It’s no secret that the universe is growing. However, research leads us to believe that our own Milky Way Galaxy is growing as well. In fact, our galaxy exhibits cannibalistic behavior, absorbing material from the dwarf galaxies surrounding it. We know that the chemical makeup in the central bulge of our galaxy differs from the chemical makeup of the outer halo of our galaxy, and we have also found that the chemical makeup of the outer halo of our galaxy is similar to the chemical makeup of stars found in dwarf galaxies orbiting our galaxy – namely, the Large Magellanic Cloud and the Sagittarius Dwarf Elliptical Galaxy. Therefore, these dwarf galaxies may simply be the leftovers of galaxies that were long ago absorbed into our own galaxy.
Milky Way Galaxy
Astronomers believe the key to understanding the growth of our galaxy is learning more about the dark matter around our galaxy. The halo of dark matter surrounding our galaxy actually exerts a gravitational force on smaller, neighboring galaxies, so it may be that dark matter is ripping away stars and pulling them into the external regions of our galaxy. There are still so many unanswered questions about dark matter and dark energy, but a project called the Dark Energy Survey is currently underway, in which we are using a tool called the Dark Energy Camera to detect stellar streams. Stellar streams are groups of relatively few stars that have been ripped away. They are difficult to detect because we are looking for a small number of stars in such a large region of space. Nevertheless, these stellar streams illustrate how our galaxy is constructed from smaller galaxies, so the future findings of the Dark Energy Survey should prove exciting!

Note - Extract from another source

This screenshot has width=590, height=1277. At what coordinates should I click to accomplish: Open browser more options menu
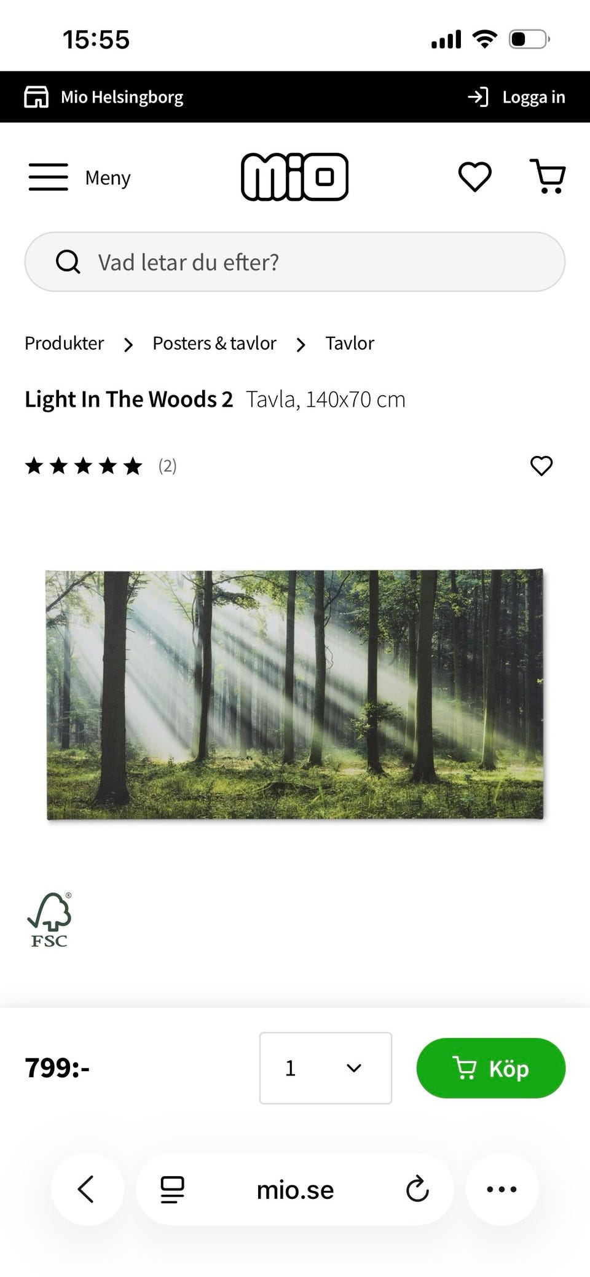[x=502, y=1189]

The European Southern Observatory began construction of the European-Extremely Large Telescope (E-ELT) back in 2014. This telescope is on track to be the world’s largest optical and infrared telescope by the time it is completed in 2024, thus living up to its name. The E-ELT will include a main mirror that is 128 feet in diameter, beating out some of its competitors, such as the Giant Magellan Telescope and the Thirty Meter Telescope, which boast main mirrors that are 82 feet and 98 feet in diameter respectively. This telescope will be able to capture images 16 times sharper than images captured by the Hubble Space Telescope.
The E-ELT will be used to study exoplanets, dark matter, supermassive black holes, galaxy formation in the early universe, and much more. Observations from this telescope may be able to answer questions such as if the laws of nature really are universal, and we may be able to learn more about stellar populations at distances of tens of millions of light-years away from us. The E-ELT will be operating in northern Chile’s Atacama Desert, an ideal location for astronomical observation due to the dryness of the air and the clarity of the night sky. However, Chile, like most other locations in the world, still suffers from light pollution, so efforts to limit blue light emissions and luminous signs have come about.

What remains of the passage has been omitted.